Set task:
Could you convert the data, starting at the line that contains "Open Grok icon on the RailwaySeva tweet" and ending at the line that contains "This screenshot has width=744, height=188.", into a Markdown table with the columns Row and Line? Skip blank lines and leave the pictures out.
— BEGIN Stored data —
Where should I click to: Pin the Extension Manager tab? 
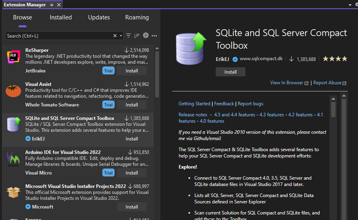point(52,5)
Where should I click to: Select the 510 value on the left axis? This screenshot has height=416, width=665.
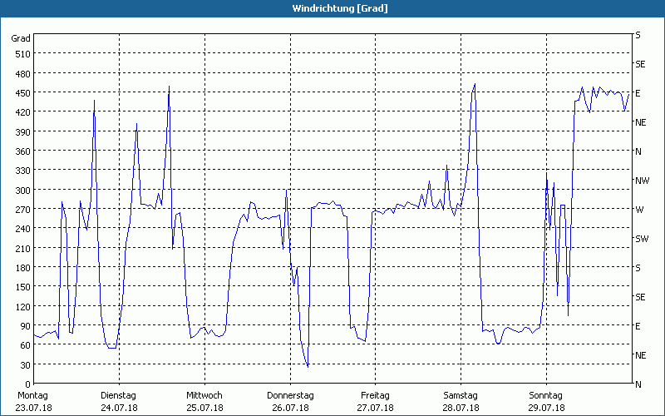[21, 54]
— END Stored data —
— BEGIN Stored data —
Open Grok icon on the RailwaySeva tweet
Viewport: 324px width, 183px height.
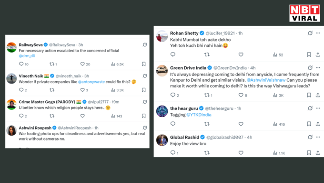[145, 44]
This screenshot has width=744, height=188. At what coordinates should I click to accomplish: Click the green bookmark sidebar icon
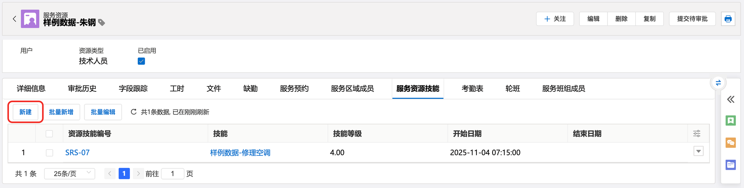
— END Stored data —
Exercise output:
| Row | Line |
|---|---|
| 1 | Open Grok icon on the RailwaySeva tweet |
| 2 | Viewport: 324px width, 183px height. |
| 3 | [145, 44] |
| 4 | This screenshot has width=744, height=188. At what coordinates should I click to accomplish: Click the green bookmark sidebar icon |